Terdapat empat pokok pengaturan dalam PMK 70/PMK.03/2022 ini, yaitu Pertama, jenis barang yang bukan merupakan objek PPN meliputi makanan dan minuman yang disajikan di hotel, restoran, rumah makan, warung dan sejenisnya, atau oleh pengusaha boga atau katering.
Sementara itu, jenis jasa yang bukan merupakan objek PPN meliputi jasa kesenian dan hiburan, jasa perhotelan, jasa penyediaan atau penyelenggaraan tempat parkir, pelayanan memarkirkan kendaraan, jasa boga, atau katering.

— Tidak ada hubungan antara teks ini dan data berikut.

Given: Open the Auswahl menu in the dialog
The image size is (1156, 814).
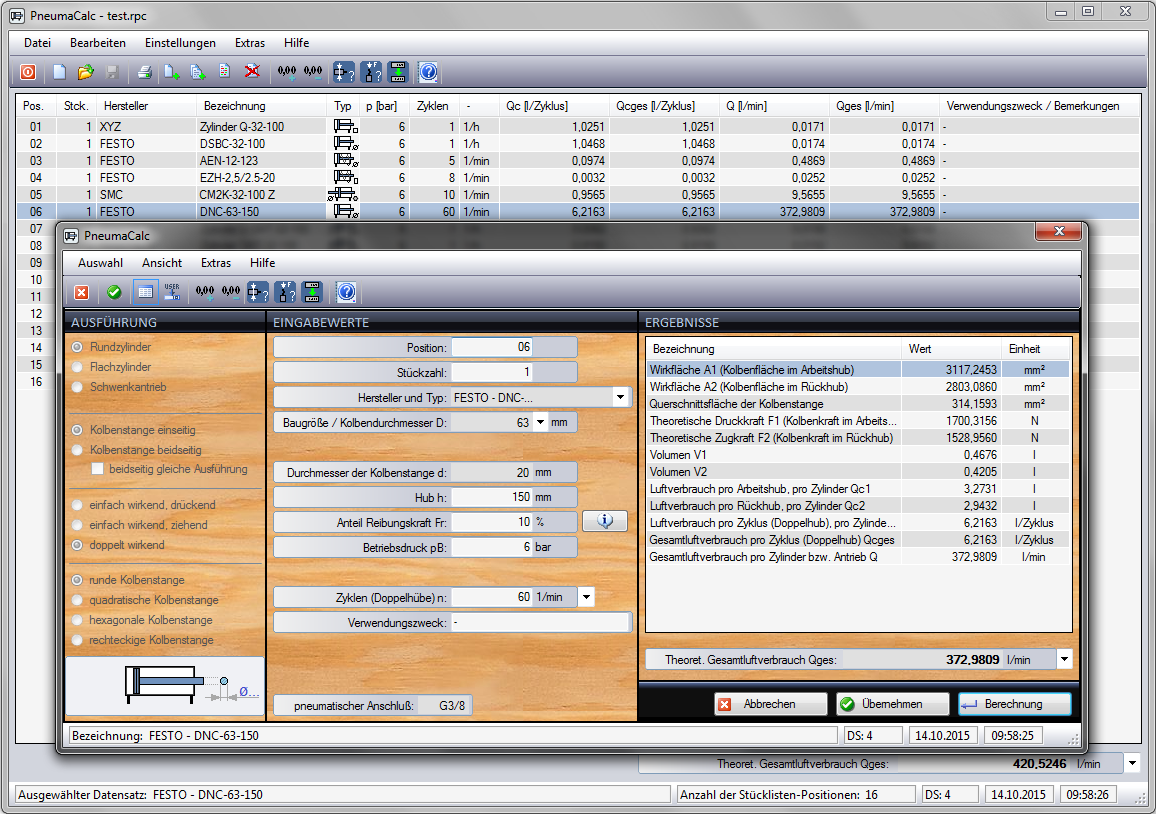Looking at the screenshot, I should pos(100,263).
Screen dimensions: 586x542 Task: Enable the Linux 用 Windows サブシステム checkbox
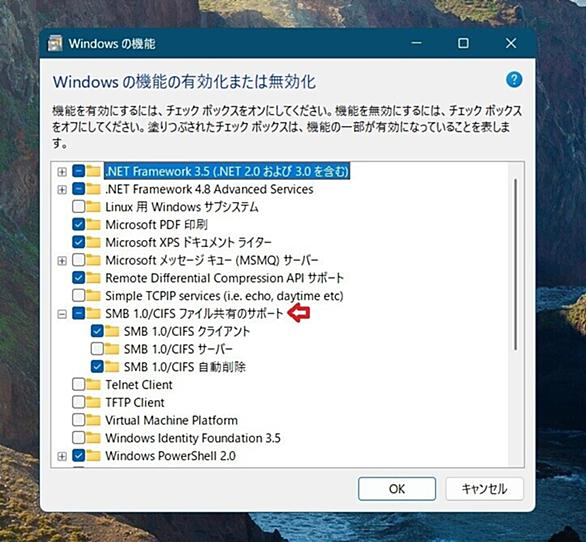tap(78, 206)
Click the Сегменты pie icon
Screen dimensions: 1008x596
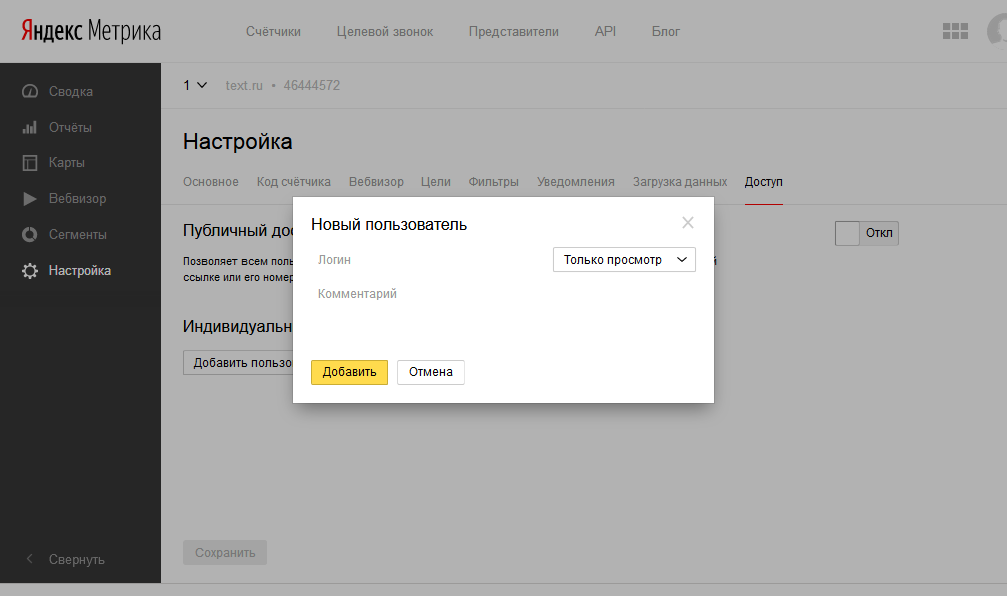30,235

Kedua, dikenai PPN atas penyerahan makanan dan minuman yang disajikan oleh Pengusaha toko swalayan dan sejenisnya yang tidak semata-mata menjual makanan dan/atau minuman, Pengusaha pabrik makanan dan/atau minuman, atau Pengusaha penyedia fasilitas yang kegiatan usaha utamanya menyediakan pelayanan jasa menunggu pesawat (lounge) pada bandar udara.
Ketiga, dikenai PPN atas jasa kesenian dan hiburan, yaitu kegiatan pelayanan penyediaan tempat/ruang dan/atau peralatan dan perlengkapan untuk permainan golf, dan penyerahan jasa digital berupa penayangan (streaming) film atau audio visual lainnya melalui saluran internet atau jaringan elektronik.
Keempat, dikenai PPN atas jasa perhotelan, yaitu jasa penyewaan ruangan untuk selain kegiatan acara atau pertemuan di hotel, hostel, vila, pondok wisata, motel, losmen, wisma pariwisata, pesanggrahan, rumah penginapan dan sejenisnya, tempat tinggal pribadi yang difungsikan sebagai hotel, atau perkemahan mewah (penyewaan ruangan untuk ATM, kantor, perbankan, restoran, tempat hiburan, karaoke, apotek, toko retail, dan klinik), jasa penyewaan unit dan/atau ruangan, termasuk tambahannya serta fasilitas penunjang terkait lainnya, di apartemen, kondominium, dan sejenisnya didasarkan atas izin usahanya, jasa biro perjalanan atau perjalanan wisata yang diselenggarakan oleh pengelola jasa perhotelan.
Bila dicermati lebih dalam, dari ketentuan di atas dapat disimpulkan bahwa pemerintah telah berupaya agar PPN yang dipungut terbatas hanya dikenakan pada beberapa barang atau jasa saja, yang artinya dalam hal ini terdapat upaya pemerintah untuk melakukan penguatan objek PPN dan upaya menghindari pengenaan pajak secara berganda di antara Pemerintah Pusat dan Pemerintah Daerah.
Pada akhirnya, masyarakat luas tidak perlu khawatir akan adanya PMK 70/PMK.03/2022 ini karena sebagian besar kebutuhan pokok sehari-hari yang dikonsumsi masyarakat tidak dikenakan PPN.